Spyderisk / domain-network

Network domain model
Apache License 2.0
1 stars 0 forks source link

Bug in cellular network BaseStation location inference #171

Open mike1813 opened 2 months ago

mike1813 commented 2 months ago

Any Host that has no asserted or inferrable location is inferred by pattern PH-S+W to be in the global public space World. That means inferrable locations must be added before this.

Pattern CNS+RAN+BS-S+l does this for an asserted cellular network Base Station. However, this pattern assumes that a cell could be provided by a virtual eNodeB running on a physical base station, something that might be the case in a 5G network.

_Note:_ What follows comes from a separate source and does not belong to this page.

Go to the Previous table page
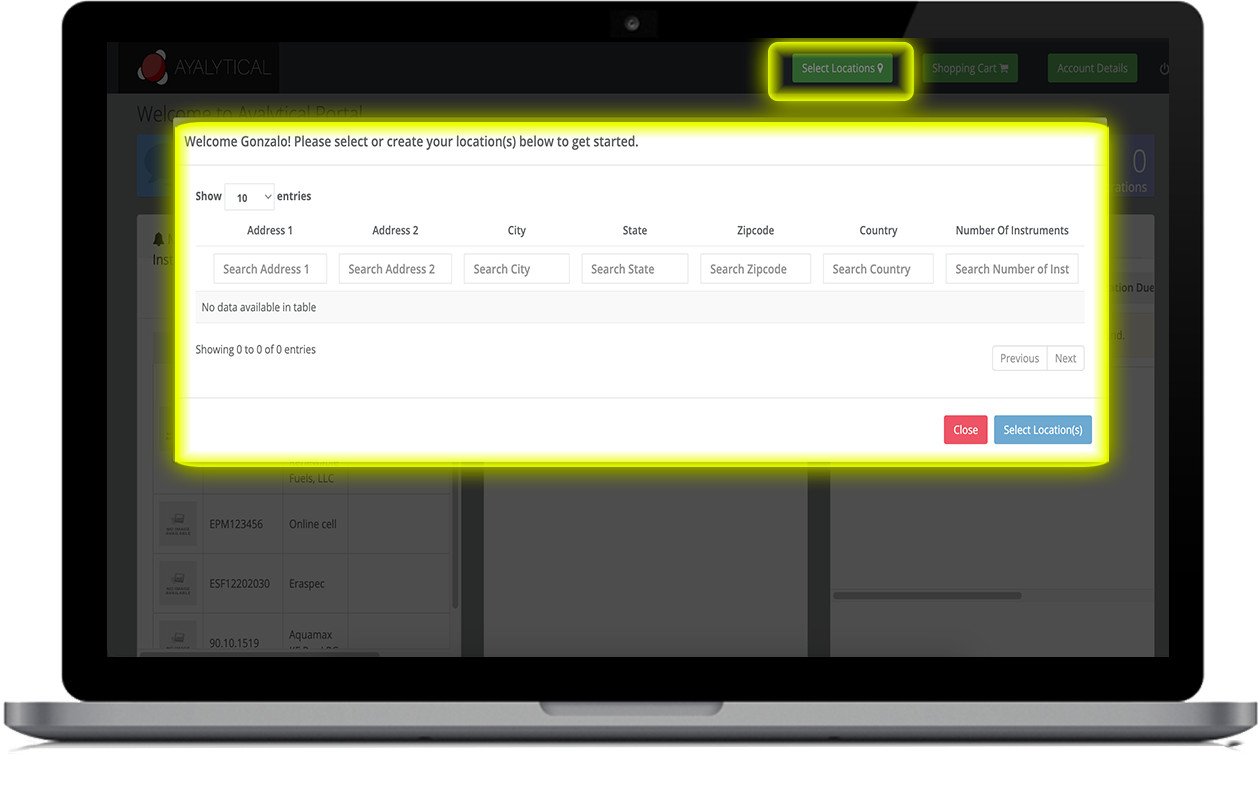 click(x=1019, y=358)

Consequently, the pattern looks for a host providing a cellular access network with a base station as its physical host.

The problem is that the hasPhysicalHost relationship is inferred by patterns PH+hPH and VHPH+hPH, which come after CNS+RAN+BS-S+l, so CNS+RAN+BS-S+l will never be matched. If a Base Station is asserted to provide a cellular access network, but the location is not specified, then the asserted Base Station will be inferred by PH-S+W to be in the global public space World, and not in the space served by its cellular access network.

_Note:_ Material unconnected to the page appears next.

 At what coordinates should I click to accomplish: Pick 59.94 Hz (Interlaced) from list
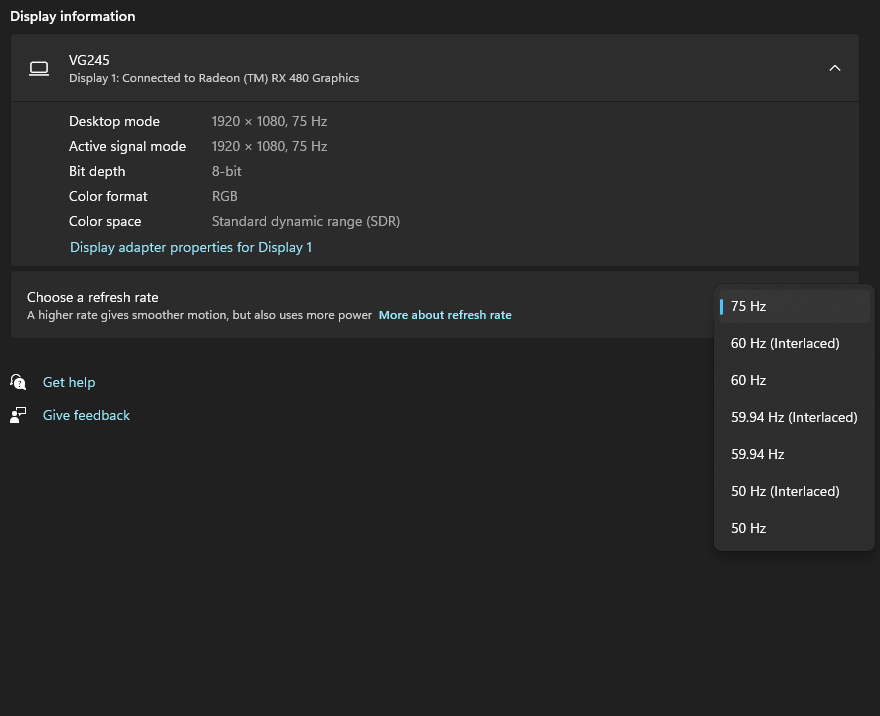pos(794,417)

mike1813 commented 3 days ago

@samuelsenior : spent a lot of time figuring out how to fix this, and it is worth relaying what I learned.

The problem is that CNS+RAN+BS-S+l precedes PH+hPH and VHPH+hPH, and as a result it can never be matched because the (inferred only) hasPhysicalHost relationship will not exist.

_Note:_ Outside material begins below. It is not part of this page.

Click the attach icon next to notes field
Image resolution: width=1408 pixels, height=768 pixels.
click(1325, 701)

With a construction pattern sequence, the way to fix this would be to change the sequence number of CNS+RAN+BS-S+l to a value above that of either PH+hPH and VHPH+hPH, but still lower than any pattern that should come after CNS+RAN+BS-S+l. To do that is quite difficult, but it can be done by shuffling the order by moving individual patterns or whole sub-sequences around. The challenge is to avoid creating a different anomaly as a side effect.

With construction pattern dependencies, it is easier to change the dependency relationships for CNS+RAN+BS-S+l, leaving csv2nq to sequence the patterns while respecting the unchanged relationships. However, one must avoid creating circular dependencies, which is hard to avoid now the patterrns don't form a single sequence. Moreover, the sequencing dependencies were created from the old sequence, and while we know it has CNS+RAN+BS-S+l in the wrong place, that doesn't mean the errors are necessarily in sequencing dependencies of CNS+RAN+BS-S+l itself.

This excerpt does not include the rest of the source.